━━ Dataset ━━

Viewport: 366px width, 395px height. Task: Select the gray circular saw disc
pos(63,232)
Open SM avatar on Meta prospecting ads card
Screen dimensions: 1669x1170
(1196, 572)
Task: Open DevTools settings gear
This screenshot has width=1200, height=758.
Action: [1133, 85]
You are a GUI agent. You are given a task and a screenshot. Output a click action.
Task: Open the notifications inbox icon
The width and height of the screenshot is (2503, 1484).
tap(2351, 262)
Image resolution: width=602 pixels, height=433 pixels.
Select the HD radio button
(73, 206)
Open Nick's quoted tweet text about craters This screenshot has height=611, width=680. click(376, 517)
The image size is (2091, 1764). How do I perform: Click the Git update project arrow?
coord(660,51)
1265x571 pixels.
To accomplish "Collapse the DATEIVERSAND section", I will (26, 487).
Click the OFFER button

━━━

Given instruction — Please express everything from the line containing "Image resolution: width=602" down to the line containing "Open Nick's quoted" as a two-column CSV with the headers text and answer. Give one row per item, with each field in quotes and any line breaks replaced by spaces.

Correct result —
text,answer
"Image resolution: width=602 pixels, height=433 pixels. Select the HD radio button","(73, 206)"
"Open Nick's quoted tweet text about craters This screenshot has height=611, width=680.","click(376, 517)"